Superstitious Argentines are taking no chances ahead of Sunday’s World Cup final, dressing in reverse, carrying a picture of Diego Maradona or also a stamp featuring the saint of urgent causes, and even sitting in the same chair as a grandmother.
“I wore the blue and also white jersey with the number 10 against Saudi Arabia, but I wore it backwards against Mexico,” Julio Tresto, 55, of Buenos Aires’ Flores district, told AFP. Argentina, which lost their first World Cup match 2-1 to Saudi Arabia, has since found their stride and has won five straight games.
“Since then, I’ve worn it backwards every time, and we’ve continued to triumph. When it works out in football, you never break the superstition.” Tresto extra
He will do the same thing when Argentina faces defending champions France in the World Cup final on Sunday in Doha in an attempt to help Argentina win the World Cup for the third time in their history.
Football maniacs follow their special rituals throughout Buenos Aires and Argentina.
Every ritual is meticulously carried out in the home of fashion designer Graciela Castro, 58, in the Almagro district of Buenos Aires, which also serves as the home of Pope Francis’ football team, San Lorenzo.
“Same trousers, same shirt, I don’t use the bathroom during the game, and of course I insult the enemy with refinement because they’re French,” she smirked.
Alma Mauri, a 15-year-old secondary school student from the Avellaneda neighbourhood, claims she wears “the same Argentina jersey that hasn’t been washed since the second match, and I put all my World Cup figurines on the table.”
Guillermo Martinez’s ritual is extremely precise. “I’m sitting with my legs crossed and one foot pointed at the opposing goal. In the second half, I alternately cross my legs.”
Monica Gomez, his partner, is always carrying a Maradona autograph, a picture of her daughter, and a Saint Expeditus stamp.
FIFA invited Argentina World Cup winner Daniel “the Frog” Valencia to watch the final in Qatar, but he declined due to “a crazy tradition.”
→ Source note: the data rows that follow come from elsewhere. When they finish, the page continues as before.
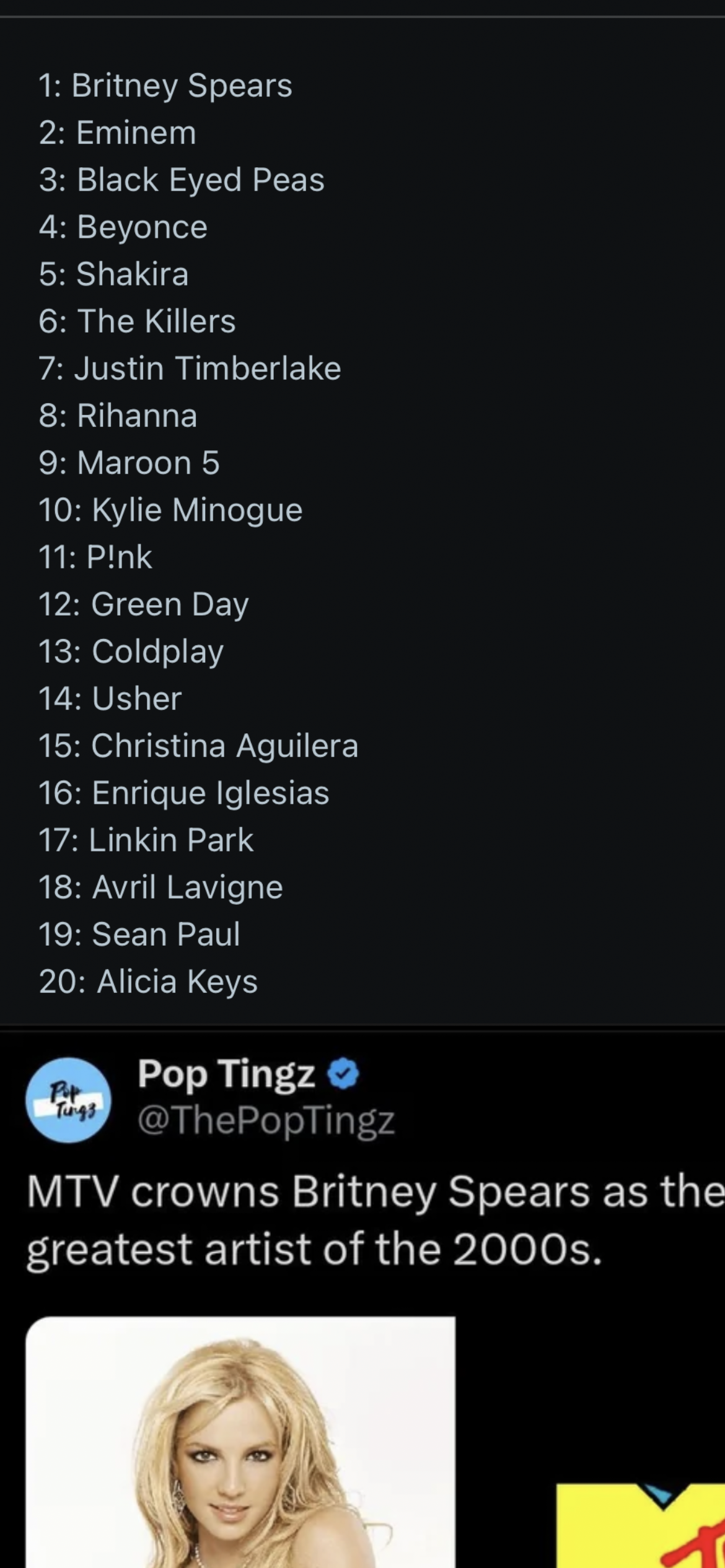Select the '10: Kylie Minogue' line

pyautogui.click(x=170, y=510)
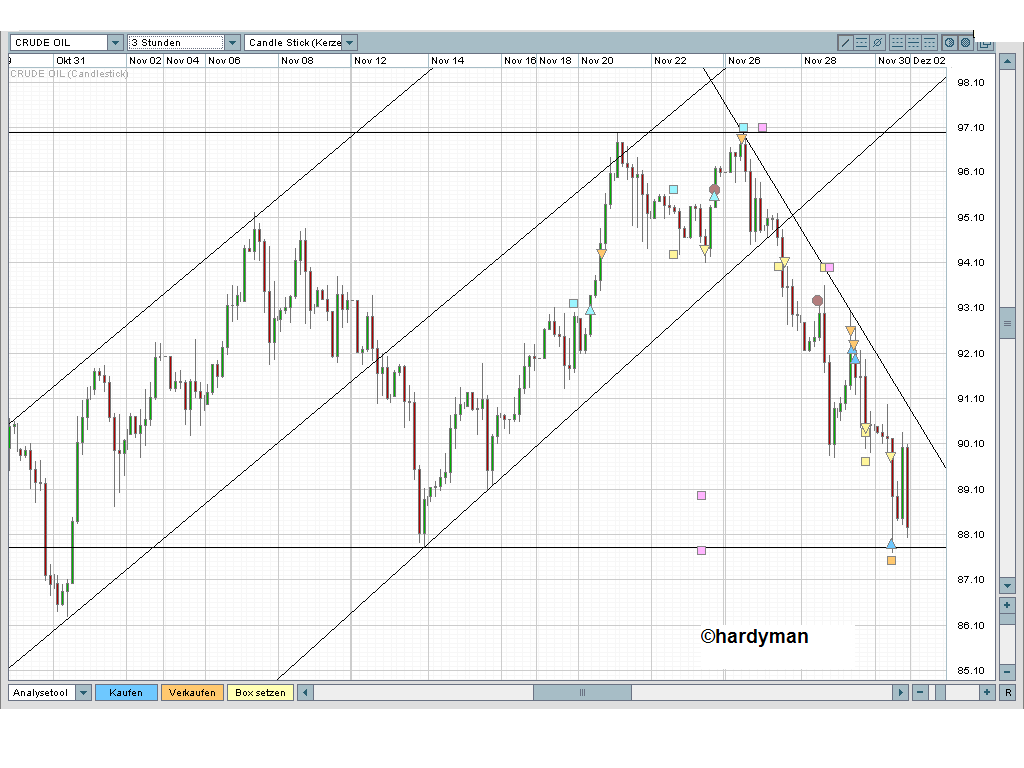Click the vertical price scale slider handle
Viewport: 1024px width, 768px height.
coord(1007,322)
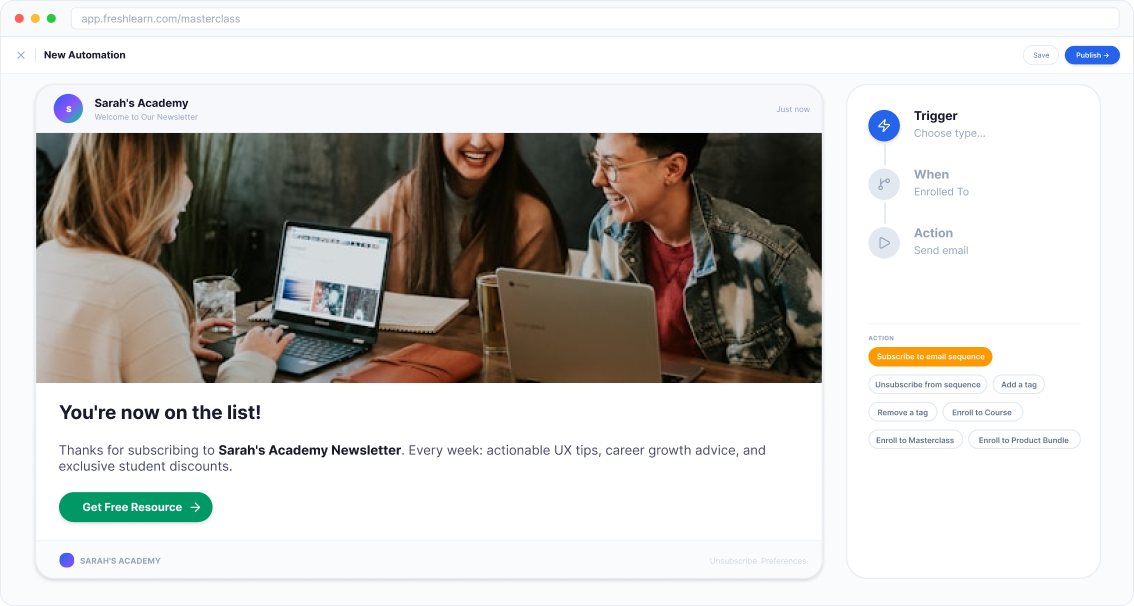1134x606 pixels.
Task: Choose Enroll to Product Bundle
Action: (1023, 440)
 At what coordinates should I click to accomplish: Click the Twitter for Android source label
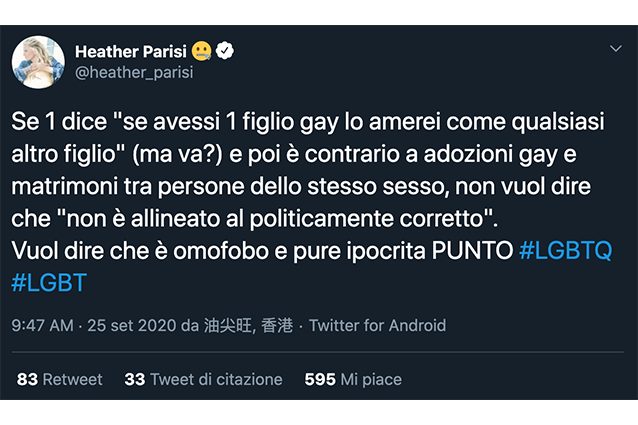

“My son got irritated because he couldn’t understand why I didn’t travel,” Valencia told Radio AM750. “I told him he would understand me when he becomes a father.”
“Look what you’re doing,” I tell myself, but I still sit in the same spot and wear my underwear backwards. My children have also begun to do this.
Cristian Oberosler, 54, and Lucrecia Airaldi, 50, will watch the final together despite their divorce. Airaldi and her current partner watched Argentina’s first game, but she was in a Palermo bar with her ex-husband and their daughter for the second.
They’ve done it for every game since, and they’ll do it again “on Sunday at the same table reserved for the occasion.”
Ignacio Farone, 24, lives in Capital with his grandmother Clara, 86, who “sits in the same chair as a photo of Maradona.” However, every now and then, the rigid ritual has nothing to do with superstition. You can only listen to the most recent music on JioSaavn.com. Mario Losada, 44, claims that watching football causes him so much anxiety that it “makes me very sick.”